- [Objectives]
1. From the forum thread on instruction sets for the GS plugin, extract verbatim the part that opens with the words containing "Yes and no i" and closes with "higher instruction sets.".
2. Write what comes next in the forum thread on instruction sets for the GS plugin, picking up after its final sentence.

>> start Text segment

Possibly easier introduction of new/other promising instruction sets.

Disadvantages are most probably:
Increased code complexicity
Stealing time of developers for more important stuff.

Enhancement / Feature Request GS

Most helpful comment

Won't read through every comment, just want to mention that in the past I tried really hard to find any penalized code with vtunes regarding this SSE/AVX mixing and I could not find any. Old non-VEX encoded code have to be mixed with AVX to trigger it, but the compiler encodes intrinsics with VEX, the generated code is also done that way, and the GS runs on its own thread (hopefully), so pcsx2 cannot interfere much. There is only one case, if one of the SSE builds was to run on AVX enabled CPUs, but why would anyone do that.

All 75 comments

Yes and no i think.

As it's currently set up, the profiles take advantage of allowing the compiler to use the enhanced instruction sets on the standard code as well as having the segmented code for the specific software renderers, if it was to detect on the fly, the best gsdx could be compiled with from the compiler is sse2, essentially losing some of the benefits of the higher instruction sets.

As explained in:
https://software.intel.com/en-us/articles/avoiding-avx-sse-transition-penalties
http://stackoverflow.com/questions/7839925/using-avx-cpu-instructions-poor-performance-without-archavx

It's not fun. It would be a bit easier if there was no AVX/AVX2 code. AVX/AVX2 uses 256 bit registers but modern cpu's only read/write 128bit at a time so the difference between SSE4 and AVX should not be much. I don't have a AVX cpu so I can't test it for PCSX2 but for some applications SSE2 code runs faster than the AVX equivalent,

I could be mistake but dont some instructions set work better then others in different setups?

sse4.1 works better then AVX and vis versa in certain setups? maybe instead of have different plugins for each instruction set, just have 1plugin and let the user pick which set?, which guess wouldn't help with the confusion. but atelst it all be in one plugin?

>> end Text segment
>> start Data listing

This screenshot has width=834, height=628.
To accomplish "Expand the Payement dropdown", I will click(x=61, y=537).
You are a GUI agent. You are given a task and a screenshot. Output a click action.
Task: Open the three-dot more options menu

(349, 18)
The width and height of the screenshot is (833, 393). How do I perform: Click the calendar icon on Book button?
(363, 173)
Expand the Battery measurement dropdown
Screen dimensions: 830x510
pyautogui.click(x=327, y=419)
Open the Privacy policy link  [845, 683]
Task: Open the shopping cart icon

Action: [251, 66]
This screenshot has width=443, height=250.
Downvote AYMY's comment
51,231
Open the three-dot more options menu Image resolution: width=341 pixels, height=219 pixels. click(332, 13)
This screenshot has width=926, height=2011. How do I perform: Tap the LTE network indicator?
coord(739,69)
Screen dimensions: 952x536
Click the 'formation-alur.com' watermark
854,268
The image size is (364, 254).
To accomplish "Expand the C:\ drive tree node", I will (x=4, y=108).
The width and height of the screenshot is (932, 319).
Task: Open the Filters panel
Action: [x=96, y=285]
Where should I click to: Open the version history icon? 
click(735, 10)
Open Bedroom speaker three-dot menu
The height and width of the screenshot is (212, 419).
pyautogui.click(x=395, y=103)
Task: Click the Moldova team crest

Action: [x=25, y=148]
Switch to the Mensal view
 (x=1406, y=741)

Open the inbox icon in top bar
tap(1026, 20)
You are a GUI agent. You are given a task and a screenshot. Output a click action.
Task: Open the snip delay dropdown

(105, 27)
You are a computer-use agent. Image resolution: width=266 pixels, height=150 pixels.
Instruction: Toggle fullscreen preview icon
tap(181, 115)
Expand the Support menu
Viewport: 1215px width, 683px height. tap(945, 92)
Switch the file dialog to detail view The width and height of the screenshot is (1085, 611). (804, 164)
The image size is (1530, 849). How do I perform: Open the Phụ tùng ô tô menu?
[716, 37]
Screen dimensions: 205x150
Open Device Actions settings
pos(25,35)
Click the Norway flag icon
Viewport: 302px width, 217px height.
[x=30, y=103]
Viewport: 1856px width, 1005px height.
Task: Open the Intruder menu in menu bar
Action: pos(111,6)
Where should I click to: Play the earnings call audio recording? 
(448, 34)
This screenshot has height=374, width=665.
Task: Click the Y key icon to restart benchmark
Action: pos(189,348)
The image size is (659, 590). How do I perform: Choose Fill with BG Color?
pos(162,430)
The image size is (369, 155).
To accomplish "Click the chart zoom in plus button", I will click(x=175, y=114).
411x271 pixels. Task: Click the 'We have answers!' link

>> end Data listing

- [Expected outputs]
1.
Yes and no i think.

As it's currently set up, the profiles take advantage of allowing the compiler to use the enhanced instruction sets on the standard code as well as having the segmented code for the specific software renderers, if it was to detect on the fly, the best gsdx could be compiled with from the compiler is sse2, essentially losing some of the benefits of the higher instruction sets.

2.
@tsunami2311
This was more or less the idea. Better to have a hidden advanced option where you select the instruction set than a forced selection choice before you even see one ingame scene.

@micove
The second source was quite promising. After avx usage just zero all upper bits to avoid the change penalty. You obviously can do this in the end of avx using functions. So the question is again how the GSplugin is written and how much the avx code is encapsuled.

Actually arch:avx explaines as well why avx seems to be slower than sse4.1 in hardware mode. Obviously avx is not only used as extension but rather replaces all occurrences of sse. So possibly a better management can as well lead to better results. (If the switching penalty is avoided or sufficiently lowered)

Edit: revert stupid spell corrections of android

@refractionpcsx2
I would suggest to put the instruction set dependent code into seperate dll's compiled using their proper environment. The gs plugin itself contains the sse2 code as default implementation. On runtime the plugin looks for extension dll's that override the sse2 code. So in the end you have the same amount of dll's but only one of them is recognized as pcsx2 plugin (interfacing the plugin structure) while all other dll's are only recognized by gsdx as instruction set extensions (interfacing the extension structure). i would just create plugins within the gsdx plugin.

@willkuer the only problem there is PCSX2 will attempt to recognise them as plugins and cause errors every time, which may cause unnecessary threads on the support forums. I'm also not sure on the overhead that would be associated with that.

The warning I would actually only display in verbose logging. I think it doesn't help anyone at all and confuses new users even in the current situation. But this is a different issue.

I can not comment on overhead. If there is overhead we don't need to further discuss this.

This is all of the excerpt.